## Extracted records
--- Start ---

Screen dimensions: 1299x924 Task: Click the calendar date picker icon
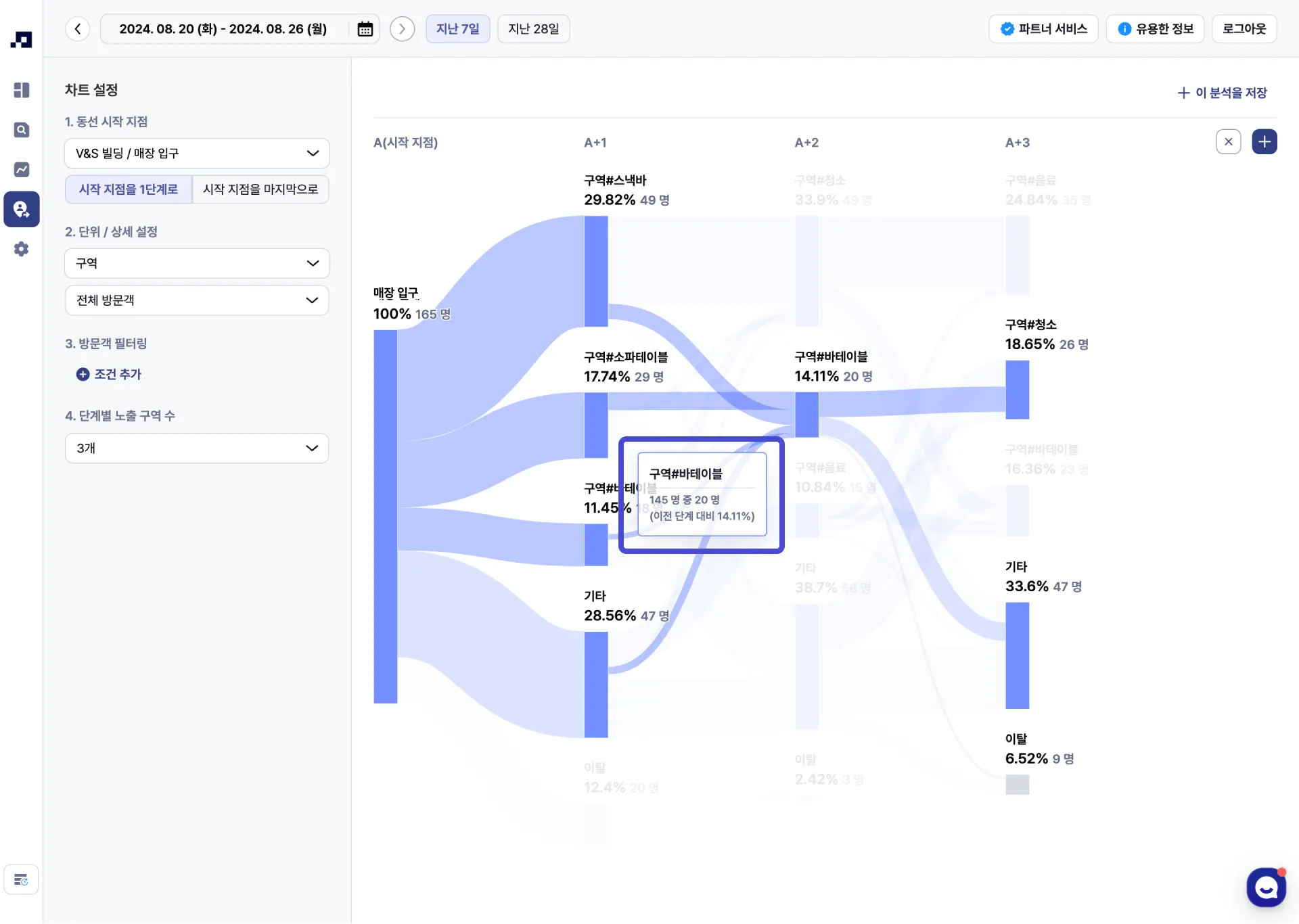point(365,29)
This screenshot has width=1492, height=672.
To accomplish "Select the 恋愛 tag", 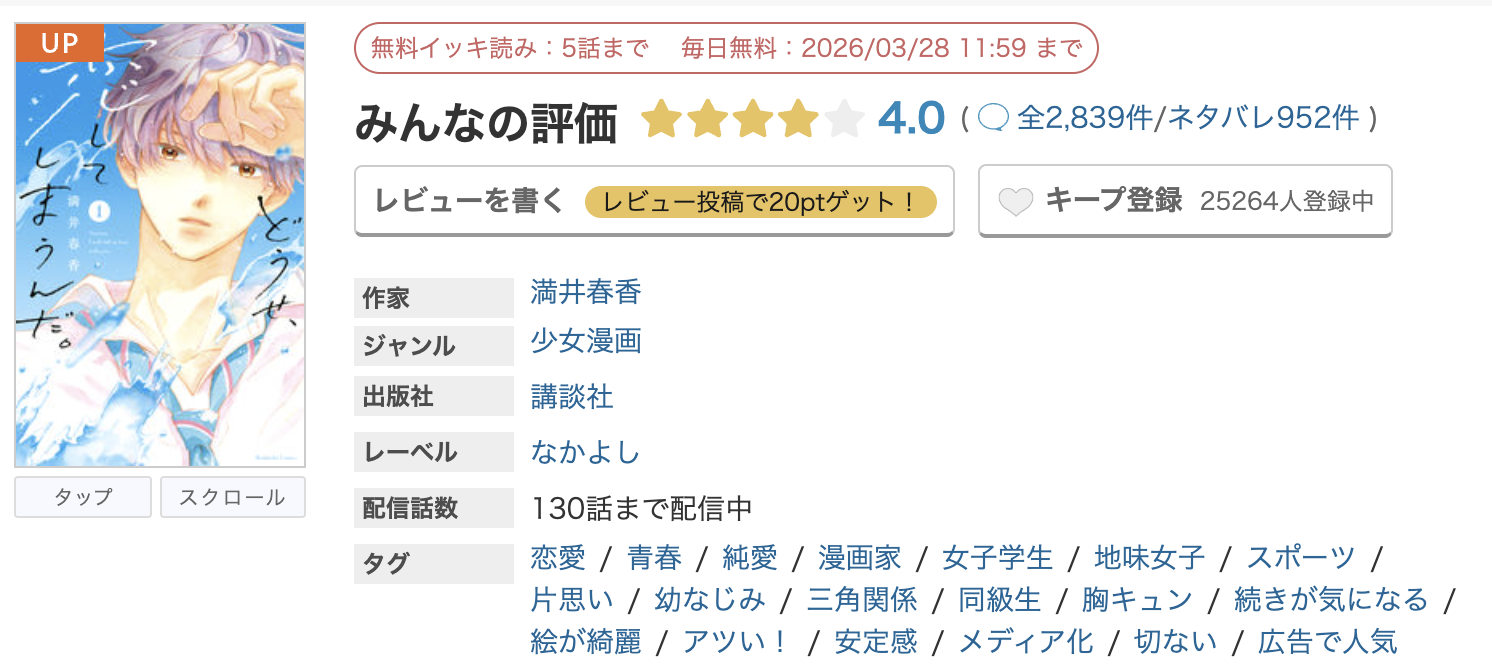I will tap(555, 557).
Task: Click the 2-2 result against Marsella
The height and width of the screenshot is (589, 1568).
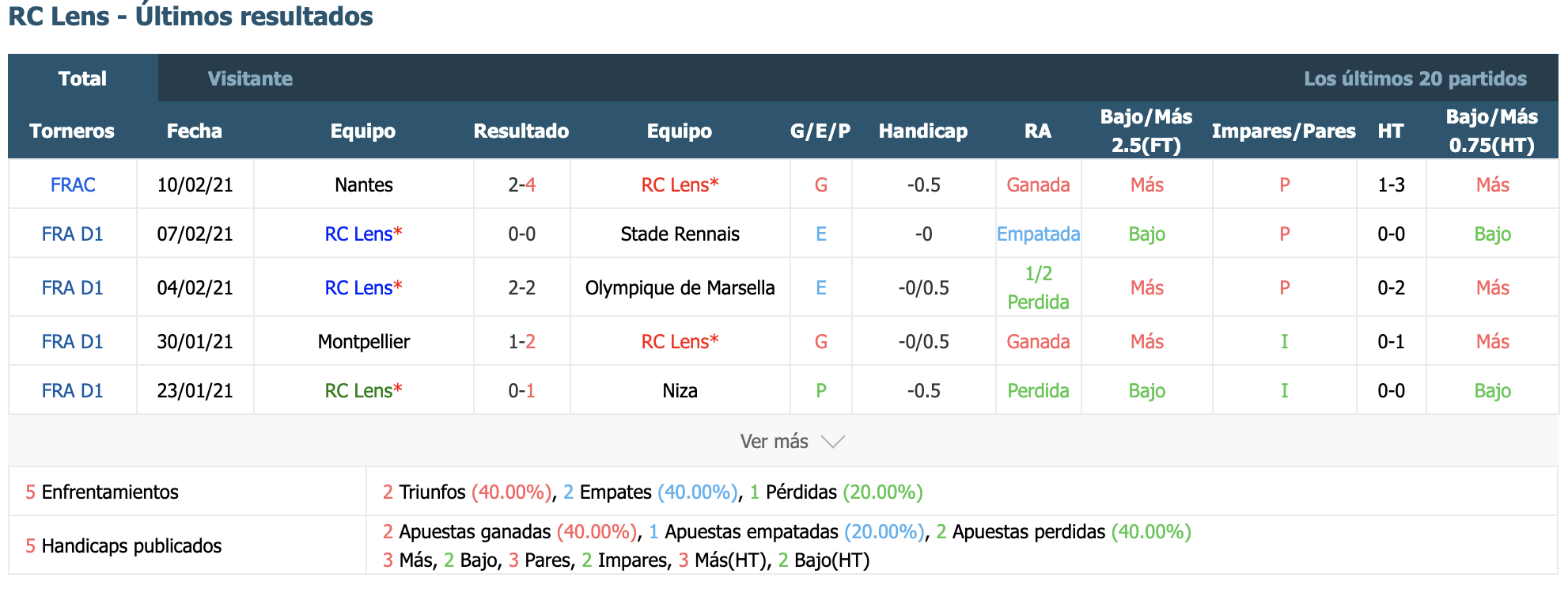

--- End ---

## Direction
Set out the lines from the one containing "Task: Click the 2-2 result against Marsella" through the last line as a numbered list, skipping blank lines and leaving out the pictures.

## Result of the task
1. Task: Click the 2-2 result against Marsella
2. The height and width of the screenshot is (589, 1568).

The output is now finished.